AIM OF THE TASK - Reproduce every record below, character by character.

•••••

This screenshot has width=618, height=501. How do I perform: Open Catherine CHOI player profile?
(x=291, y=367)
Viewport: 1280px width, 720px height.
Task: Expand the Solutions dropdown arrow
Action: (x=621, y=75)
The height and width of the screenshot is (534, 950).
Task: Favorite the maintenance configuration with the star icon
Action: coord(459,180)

•••••

OUTPUT OF THE TASK -
This screenshot has width=618, height=501. How do I perform: Open Catherine CHOI player profile?
(x=291, y=367)
Viewport: 1280px width, 720px height.
Task: Expand the Solutions dropdown arrow
Action: (x=621, y=75)
The height and width of the screenshot is (534, 950).
Task: Favorite the maintenance configuration with the star icon
Action: coord(459,180)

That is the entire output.